How to compute the energy of a non-eigenstate in a Heisenberg limited form?

Question

Let us have a Hamiltonian $H$ and a state $|\psi\rangle = \sum_i a_i |E_i\rangle$, a linear combination of eigenstates $|E_i\rangle$ of $H$ with eigenvalues $E_i$. What is the best way to achieve a Heisenberg-limited measurement of the energy of $\psi$, $E_\psi = \sum_i a_i E_i$.

If $\psi$ were an eigenstate, Quantum Phase Estimation provides an answer. However, if it were not we would have to sample the result of QPE subsequently. I have also considered an old Grover paper to compute the mean of a probability distribution, with an additional $O(1/\epsilon)$ overhead over QPE (already $O(1/\epsilon)$). Is there a way to do it better?

Answer 1

Here is a suggestion how to obtain a Heisenberg-limited energy estimation -- there's several details to be filled in, though.

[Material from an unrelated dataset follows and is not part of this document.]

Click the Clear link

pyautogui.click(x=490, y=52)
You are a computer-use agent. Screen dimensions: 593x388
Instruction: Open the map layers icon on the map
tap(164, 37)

You can run phase estimation on $N$ copies of the state, $|\Psi\rangle :=|\psi\rangle^{\otimes N}$, for $$ \mathcal H = \tfrac1N\sum H_i\ , $$ where $H_i$ is the Hamiltonian $H$ acting on the $i$'th copy. Note that the energy expectation value of $\mathcal H$ in $|\Psi\rangle$ is the same as that of $H$ in $|\psi\rangle$.

For each energy eigenstate of $\mathcal H$, you will get Heisenberg-limited accuracy for the energy. On the other hand, as the number of copies increases, the probability to be in an eigenstate with an energy $\delta$-close to the average energy (that is, in a $\delta$-typical subspace) will converge exponentially due to the central limit theorem -- which is essence means that with correspondingly high probability, the phase estimation will return a value $\delta$-close to the desired average. Choosing $\delta$ sufficiently smaller than the desired accuracy $\epsilon$ (e.g. $\epsilon/2$, and run phase estimation with accuracy $\epsilon/2$) and then $N$ sufficiently large should give the desired result.

Answer 2

I may be wrong about this but when you run the QPE on some state $|\psi\rangle$ by simulating some Hamiltonian $H$, your precision is limited at least by:

1. The error in the simulation of $U=\exp(-iHt)$;
2. The precision you decide to choose for the phase estimation with the (inverse) Fourier transform; and
3. The number of times you have to sample from the QPE using multiple copies of $|\psi\rangle$.

You can increase the precision with the first factor by using a larger Trotter factor or using more sophisticated Hamiltonian simulation. You can increase the precision of the second by adding an additional qubit of precision but you're still limited by the No Fast-Forwarding Theorem and you'd need to run your circuit for twice as long for each qubit of precision:

As for the third factor, if we are promised that $|\psi\rangle$ is an eigenstate then we only need to run the circuit once, because we'll get the phase right away. If $|\psi\rangle$ is in a superposition of two or more eigenstates and we don't know how much each contributes to $|\psi\rangle$, then I think you're right that statistics tells us the number of times we need to call the QPE grows quadratically.

But I think it's somewhat similar to a classical test. If we are given an audio signal that we are promised is a pure tone, and we have magical Born-rule box that will let us sample from the signal to return its frequency, it only takes one sample for us to know what the tone is. If we are given a signal that's a sum of two or more tones and we don't know the weight of each pure tone with respect to our signal, then I'm still pretty sure we'd have to run our Born box for a quadratic number of times to get a good estimte of $E_\psi$.

Answer 3

I think some of the methods discussed in https://journals.aps.org/prl/abstract/10.1103/PhysRevLett.129.240501 would work.